§ **ASSIGNED TASK**
Would you reproduce each of the records below precisely, with the pictures left out?

### RECORDS FOR THE EXERCISE

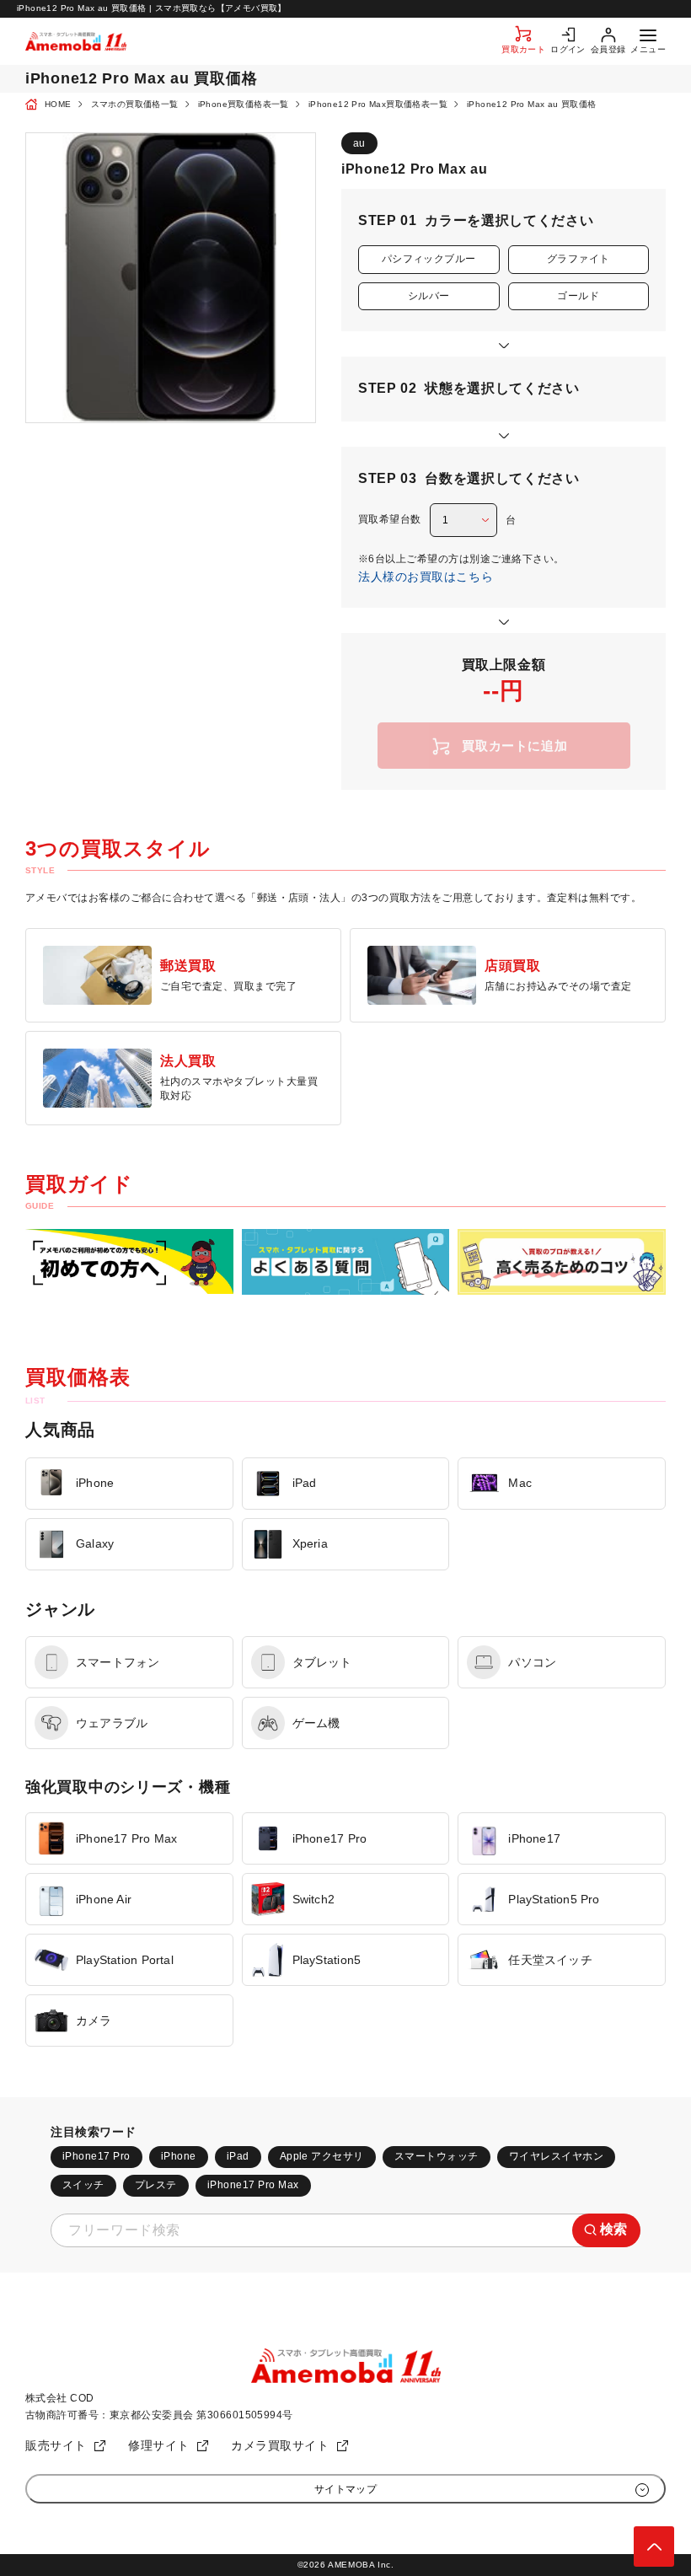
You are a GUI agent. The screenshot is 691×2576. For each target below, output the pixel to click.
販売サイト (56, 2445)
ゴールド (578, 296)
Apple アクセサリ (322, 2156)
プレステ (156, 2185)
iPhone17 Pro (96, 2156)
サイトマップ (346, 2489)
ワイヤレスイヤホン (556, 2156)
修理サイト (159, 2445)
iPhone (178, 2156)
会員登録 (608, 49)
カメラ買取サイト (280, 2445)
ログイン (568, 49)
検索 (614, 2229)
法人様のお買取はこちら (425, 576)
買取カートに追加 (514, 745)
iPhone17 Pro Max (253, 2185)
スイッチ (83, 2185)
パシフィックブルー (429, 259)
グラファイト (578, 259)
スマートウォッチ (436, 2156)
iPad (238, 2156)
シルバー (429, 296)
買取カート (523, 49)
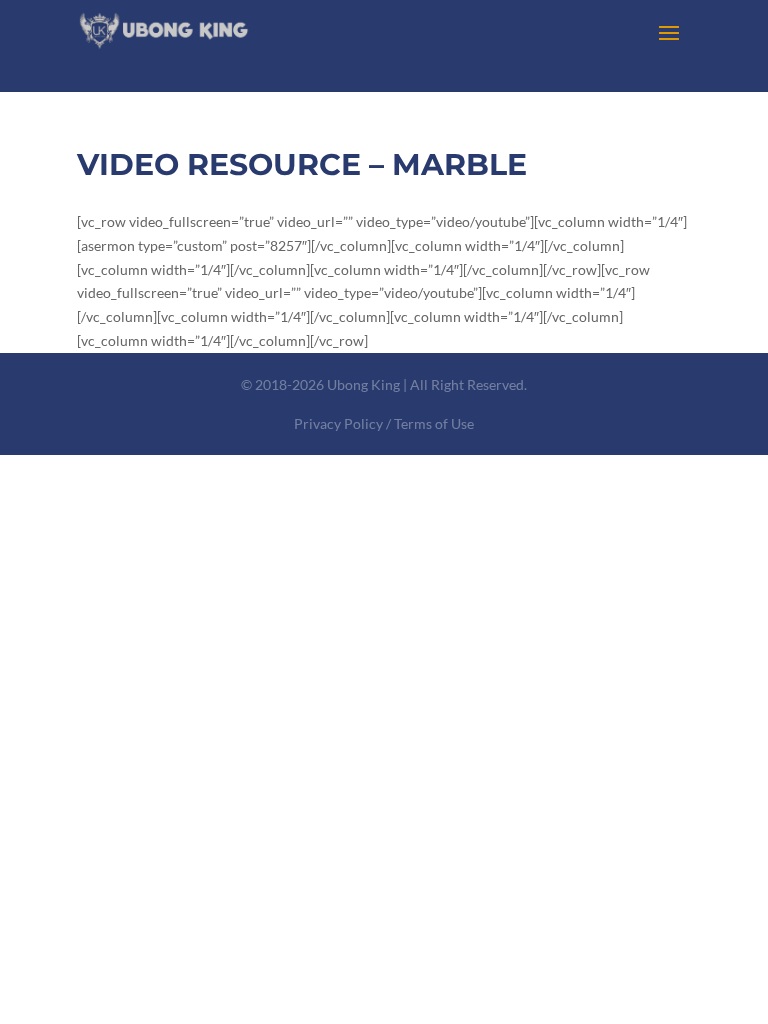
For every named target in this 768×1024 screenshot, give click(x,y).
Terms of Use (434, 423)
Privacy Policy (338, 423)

######

§ **ANSWER FOR THIS EXERCISE**
You are a GUI agent. The screenshot is 691×2576. For each target below, output the pixel to click.
販売サイト (56, 2445)
ゴールド (578, 296)
Apple アクセサリ (322, 2156)
プレステ (156, 2185)
iPhone17 Pro (96, 2156)
サイトマップ (346, 2489)
ワイヤレスイヤホン (556, 2156)
修理サイト (159, 2445)
iPhone (178, 2156)
会員登録 (608, 49)
カメラ買取サイト (280, 2445)
ログイン (568, 49)
検索 (614, 2229)
法人様のお買取はこちら (425, 576)
買取カートに追加 (514, 745)
iPhone17 Pro Max (253, 2185)
スイッチ (83, 2185)
パシフィックブルー (429, 259)
グラファイト (578, 259)
スマートウォッチ (436, 2156)
iPad (238, 2156)
シルバー (429, 296)
買取カート (523, 49)
For every named target in this 768×1024 screenshot, give click(x,y).
Terms of Use (434, 423)
Privacy Policy (338, 423)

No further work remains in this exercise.